President Barack Obama said his attitude on gay marriage is "evolving" and that LGBT community disillusionment is "not justified" during a Q and A session with several liberal political bloggers.
"I am a strong supporter of civil unions," Obama said on Wednesday. "I have been to this point unwilling to sign on to same-sex marriage primarily because of my understandings of the traditional definitions of marriage.
"But I also think you're right that attitudes evolve, including mine. And I think that it is an issue that I wrestle with and think about because I have a whole host of friends who are in gay partnerships. I have staff members who are in committed, monogamous relationships, who are raising children, who are wonderful parents. And I care about them deeply."

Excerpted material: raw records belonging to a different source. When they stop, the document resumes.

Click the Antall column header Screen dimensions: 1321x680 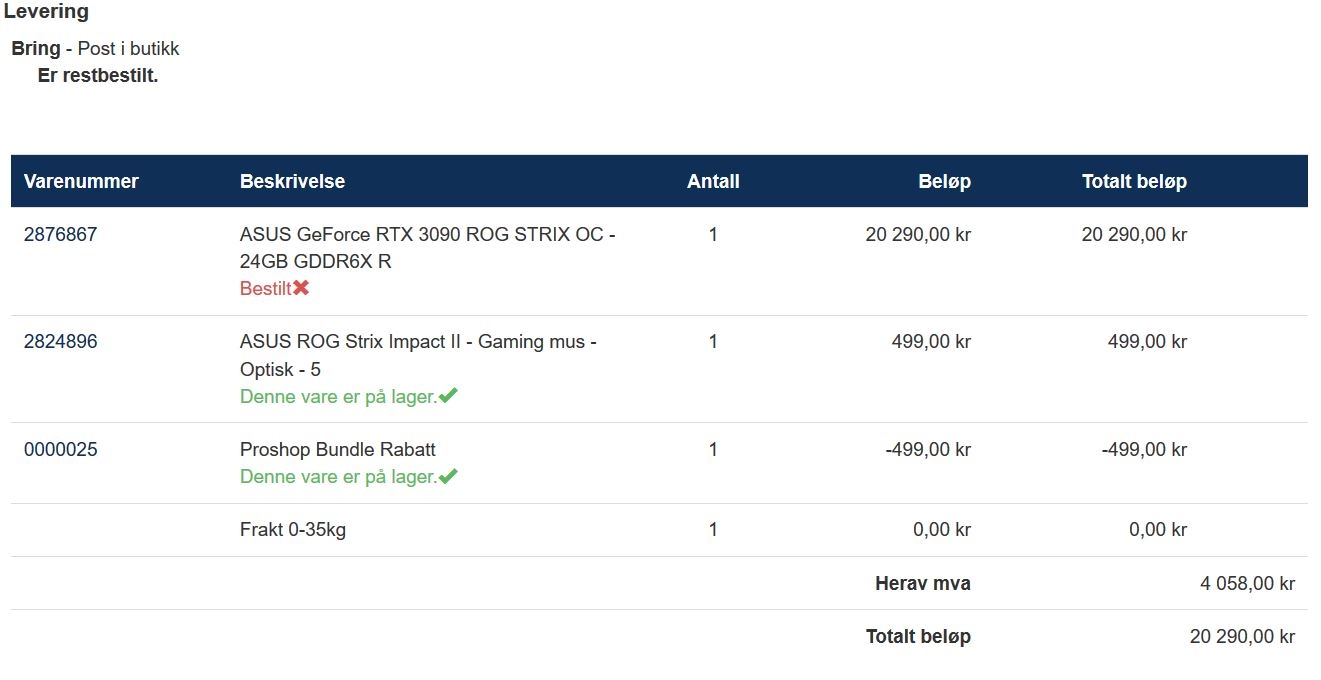point(713,181)
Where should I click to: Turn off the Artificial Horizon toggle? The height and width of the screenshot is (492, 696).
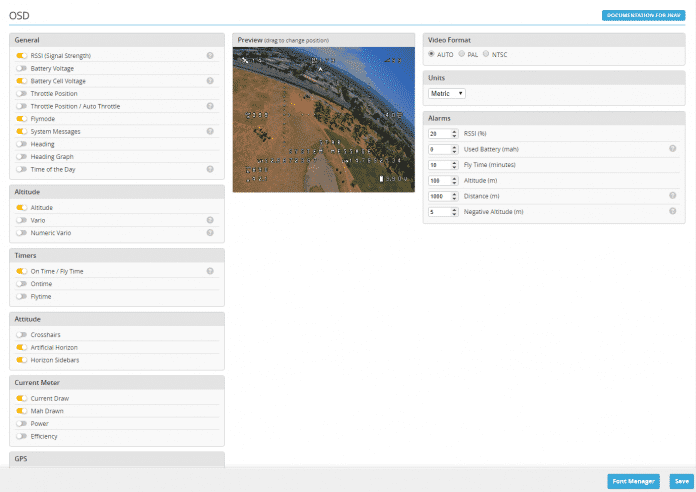[x=22, y=347]
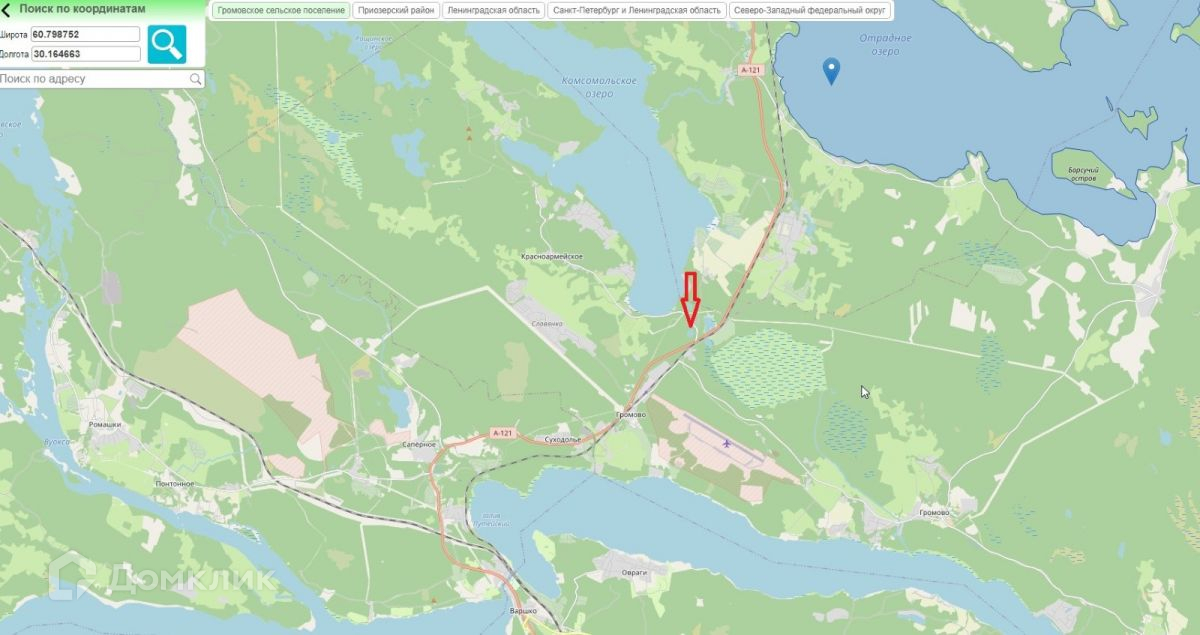The height and width of the screenshot is (635, 1200).
Task: Click the back arrow beside Поиск по координатам
Action: pos(6,9)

"And so while I'm not prepared to reverse myself here, sitting in the Roosevelt Room at 3:30 in the afternoon, I think it's fair to say that it's something that I think a lot about."

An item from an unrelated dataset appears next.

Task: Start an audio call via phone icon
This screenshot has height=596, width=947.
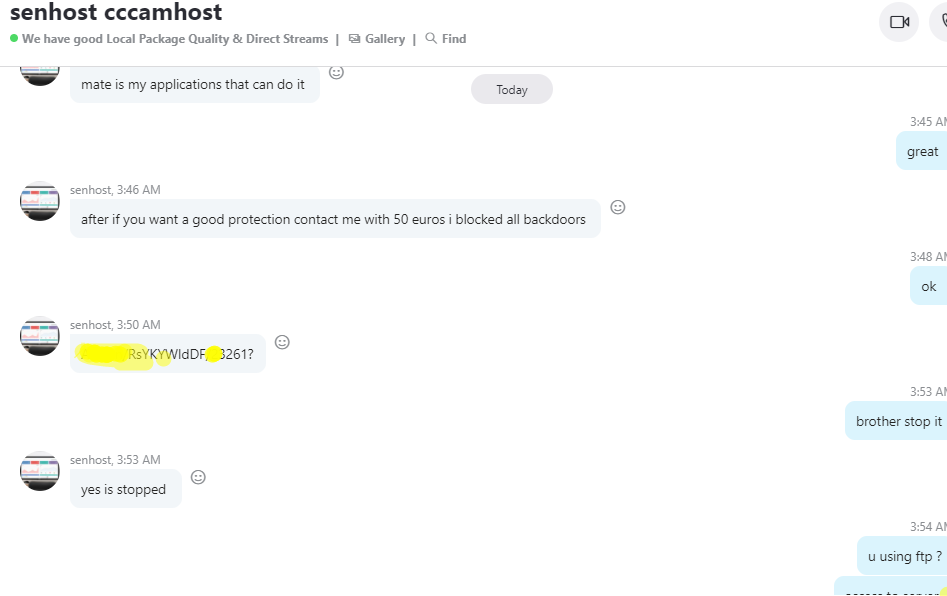Action: (x=940, y=22)
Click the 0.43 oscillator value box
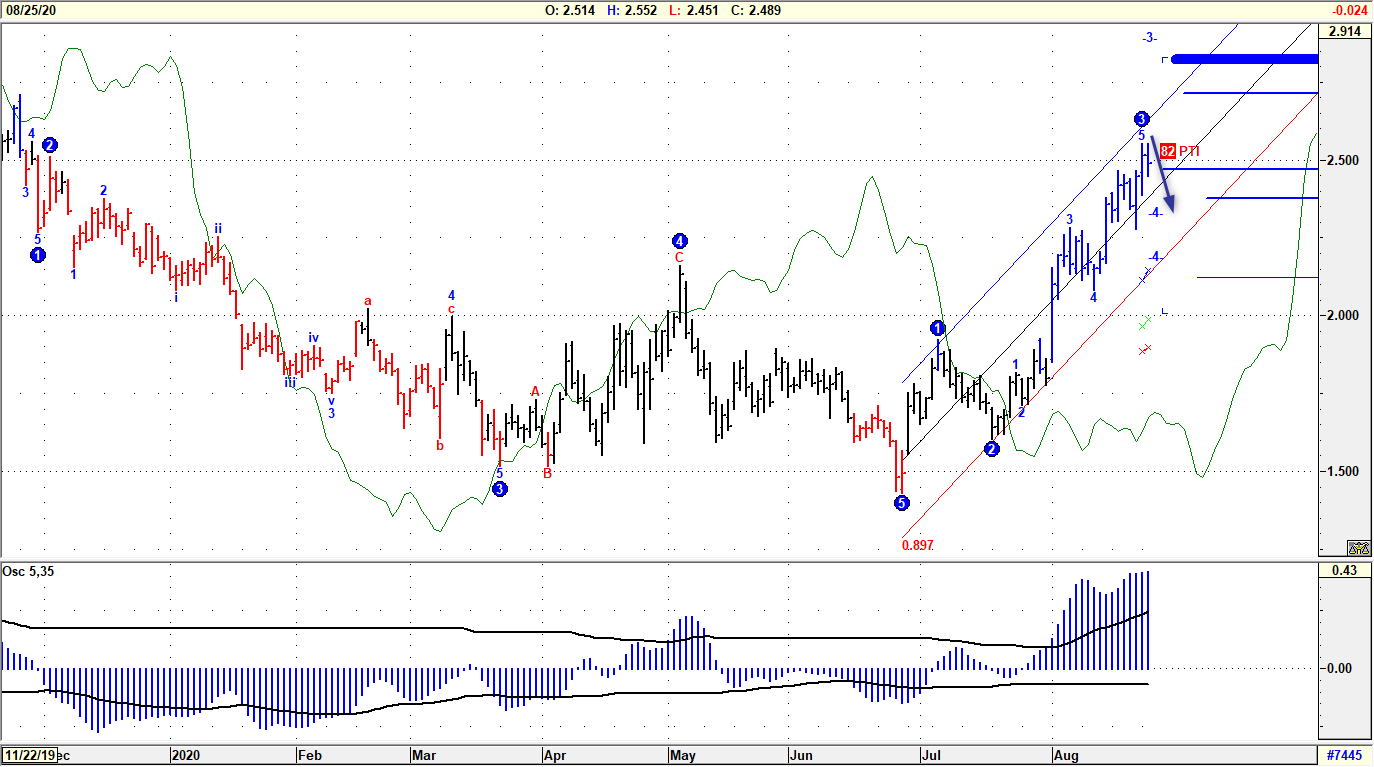The width and height of the screenshot is (1374, 767). click(x=1345, y=570)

President Obama said that "Don't Ask, Don't Tell" is "wrong" but that he needed to respect the Supreme Court and Congress as those groups re-examined the policy.
Obama said he's been "as vocal, as supportive" of the LGBT community as any president in history.
"Let me go to the larger issue... about disillusionment and disappointment," he said. "I've appointed more openly gay people to more positions in this government than any President in history. We have moved forward on a whole range of issues that were directly under my control, including, for example, hospital visitation.
"And so, I'll be honest with you, I don't think that the disillusionment is justified."